• OBJECTIF VISÉ
Relevez tous les noms de personnes cités dans l'extrait fourni ci-dessous sur la crise politique en Ukraine.

━━━ EXTRAIT FOURNI

Panne ukrainienne - La pagaille

Égérie de la révolution orange qui renversa il y a quatre ans le gouvernement pro-russe de l'Ukraine, Ioulia Timochenko a été renvoyée. Depuis hier, elle n'est plus première ministre. Sa révocation a été menée rondement par les élus qui soutiennent le président nouvellement élu Viktor Ianoukovitch, son adversaire lors du scrutin de février dernier, mais aussi voire surtout par les députés des courants qui composent sa coalition. Plus précisément, les parlementaires proches du président sortant, Viktor Iouchtchenko, l'autre héros de la révolution orange, ont scellé en fait le divorce avec Timochenko qu'ils jugeaient, avec raison d'ailleurs, aussi insaisissable qu'entêtée. Un jour, elle accusait Moscou; le lendemain, elle se contredisait.

Elle va donc rejoindre les rangs d'une opposition hétéroclite qu'elle aimerait bien diriger. Le hic, c'est qu'un contingent imposant en nombre de députés réclame déjà sa démission, son bilan de chef de gouvernement présentant les stigmates du populisme et de l'incompétence. En face, la situation n'est guère plus reluisante. En effet, les factions rassemblées au sein du Parti des régions qui a gagné l'élection présidentielle ne se sont pas parvenu à s'entendre pour former un cabinet de coalition.

L'Ukraine est donc aux prises avec une absence décisionnelle. Et alors? Si Ianoukovitch et ses alliés échouent à composer un gouvernement au cours des trente prochains jours, alors de nouvelles élections seront obligatoirement organisées. Bien évidemment, Timochenko entend avoir recours à tous les moyens que permet désormais le billard à trois bandes auquel ressemble le paysage politique du pays. Le pire, c'est que l'état de délabrement économique, et notamment des finances publiques, commande, exige des gestes immédiats.

En effet, plus les responsables tardent, plus la note qu'il faudra payer sera salée. Soyons terre-à-terre. Cela fait des semaines, voire des mois que l'on attend la publication du budget de l'exercice 2010. Et d'une. Et de deux, pour boucler l'année financière en cours, Kiev doit faire appel au Fonds monétaire international (FMI). Et alors? Si aucune coalition n'est portée au pouvoir, un taux d'intérêt élevé va se greffer à un loyer de l'argent déjà élevé.

C'est d'ailleurs à cause de cela, la gabegie constatée sur le front économique combinée à l'irresponsabilité des dirigeants, que les gros canons des États membres de l'Union européenne (UE), Angela Merkel et Nicolas Sarkozy au premier chef, ont clairement indiqué que l'adhésion de l'Ukraine n'est plus à l'ordre du jour de l'UE. Ni d'ailleurs à l'OTAN. Et ce, pour le plus grand plaisir du Kremlin, qui voit dans cette auberge espagnole qu'est l'Ukraine l'occasion d'atteindre l'objectif central à sa politique étrangère sur le Vieux Continent. Lequel? Épaissir son influence dans tous les anciens satellites de l'Union soviétique.

━━━━━━
━━━ ENTRÉES RÉPERTORIÉES

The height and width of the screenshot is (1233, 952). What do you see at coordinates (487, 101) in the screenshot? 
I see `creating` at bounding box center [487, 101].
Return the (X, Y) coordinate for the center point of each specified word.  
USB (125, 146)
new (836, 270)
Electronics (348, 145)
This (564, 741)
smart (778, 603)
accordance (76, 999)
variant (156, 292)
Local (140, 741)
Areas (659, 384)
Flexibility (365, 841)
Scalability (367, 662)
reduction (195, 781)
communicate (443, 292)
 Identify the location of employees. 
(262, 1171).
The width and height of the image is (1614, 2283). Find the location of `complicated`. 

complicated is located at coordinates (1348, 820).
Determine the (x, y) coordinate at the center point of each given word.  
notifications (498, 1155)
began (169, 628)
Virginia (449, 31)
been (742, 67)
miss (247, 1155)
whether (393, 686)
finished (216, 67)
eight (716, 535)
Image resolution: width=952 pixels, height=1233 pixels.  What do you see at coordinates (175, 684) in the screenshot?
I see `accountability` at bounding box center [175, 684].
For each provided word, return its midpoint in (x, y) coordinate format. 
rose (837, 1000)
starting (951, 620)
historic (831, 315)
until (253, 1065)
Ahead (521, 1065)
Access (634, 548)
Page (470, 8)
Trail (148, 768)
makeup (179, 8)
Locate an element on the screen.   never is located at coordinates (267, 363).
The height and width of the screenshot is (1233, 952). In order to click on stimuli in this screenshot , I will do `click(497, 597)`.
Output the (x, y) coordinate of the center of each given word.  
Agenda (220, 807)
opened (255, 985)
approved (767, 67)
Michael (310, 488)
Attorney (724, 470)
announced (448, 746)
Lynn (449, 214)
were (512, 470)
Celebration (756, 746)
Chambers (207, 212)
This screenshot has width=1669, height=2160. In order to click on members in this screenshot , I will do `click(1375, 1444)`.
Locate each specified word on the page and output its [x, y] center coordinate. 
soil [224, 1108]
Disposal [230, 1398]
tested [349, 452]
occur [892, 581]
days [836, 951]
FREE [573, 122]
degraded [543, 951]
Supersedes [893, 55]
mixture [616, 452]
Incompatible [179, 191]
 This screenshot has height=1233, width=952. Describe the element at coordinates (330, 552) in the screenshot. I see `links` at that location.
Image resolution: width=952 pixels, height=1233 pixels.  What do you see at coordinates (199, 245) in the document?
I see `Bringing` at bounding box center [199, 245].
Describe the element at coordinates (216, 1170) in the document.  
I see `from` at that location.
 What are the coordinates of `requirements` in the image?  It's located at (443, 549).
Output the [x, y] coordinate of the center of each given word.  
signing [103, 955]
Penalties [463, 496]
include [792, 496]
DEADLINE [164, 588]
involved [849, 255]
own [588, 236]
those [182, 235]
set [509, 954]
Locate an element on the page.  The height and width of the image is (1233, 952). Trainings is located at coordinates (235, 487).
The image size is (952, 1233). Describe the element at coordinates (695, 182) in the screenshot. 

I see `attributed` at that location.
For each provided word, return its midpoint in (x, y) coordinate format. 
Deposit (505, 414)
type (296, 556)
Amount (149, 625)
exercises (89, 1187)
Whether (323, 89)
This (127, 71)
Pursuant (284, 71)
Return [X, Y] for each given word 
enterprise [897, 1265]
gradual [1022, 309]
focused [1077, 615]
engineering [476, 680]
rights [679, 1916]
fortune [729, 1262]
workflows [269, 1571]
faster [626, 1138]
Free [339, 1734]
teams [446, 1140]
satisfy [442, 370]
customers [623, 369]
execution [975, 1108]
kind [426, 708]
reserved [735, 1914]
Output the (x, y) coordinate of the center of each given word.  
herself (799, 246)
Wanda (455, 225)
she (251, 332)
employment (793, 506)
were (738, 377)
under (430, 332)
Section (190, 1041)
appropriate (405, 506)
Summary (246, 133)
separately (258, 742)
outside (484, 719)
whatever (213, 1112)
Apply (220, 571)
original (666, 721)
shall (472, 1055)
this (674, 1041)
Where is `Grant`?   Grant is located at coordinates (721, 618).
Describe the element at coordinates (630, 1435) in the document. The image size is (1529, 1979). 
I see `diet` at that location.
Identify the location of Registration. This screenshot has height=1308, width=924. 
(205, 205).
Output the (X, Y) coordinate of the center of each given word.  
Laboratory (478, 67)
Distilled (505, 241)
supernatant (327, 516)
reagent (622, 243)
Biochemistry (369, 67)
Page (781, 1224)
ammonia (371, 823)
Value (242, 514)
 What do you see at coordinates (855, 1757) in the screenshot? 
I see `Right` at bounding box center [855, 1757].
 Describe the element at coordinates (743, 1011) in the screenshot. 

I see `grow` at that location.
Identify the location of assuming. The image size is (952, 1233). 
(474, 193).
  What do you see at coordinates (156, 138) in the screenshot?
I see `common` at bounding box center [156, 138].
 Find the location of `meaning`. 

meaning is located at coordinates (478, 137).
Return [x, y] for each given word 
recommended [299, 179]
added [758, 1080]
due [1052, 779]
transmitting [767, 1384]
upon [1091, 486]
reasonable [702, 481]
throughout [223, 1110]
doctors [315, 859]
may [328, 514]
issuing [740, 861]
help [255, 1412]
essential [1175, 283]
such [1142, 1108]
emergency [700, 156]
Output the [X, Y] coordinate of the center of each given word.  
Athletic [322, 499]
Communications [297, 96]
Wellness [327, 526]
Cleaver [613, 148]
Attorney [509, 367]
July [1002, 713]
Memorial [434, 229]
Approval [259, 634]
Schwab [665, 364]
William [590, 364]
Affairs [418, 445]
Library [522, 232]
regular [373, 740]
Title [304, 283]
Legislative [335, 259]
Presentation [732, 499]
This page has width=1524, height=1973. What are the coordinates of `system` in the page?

━━━━━━

• CORRIGÉ
Ioulia Timochenko, Viktor Ianoukovitch, Viktor Iouchtchenko, Angela Merkel, Nicolas Sarkozy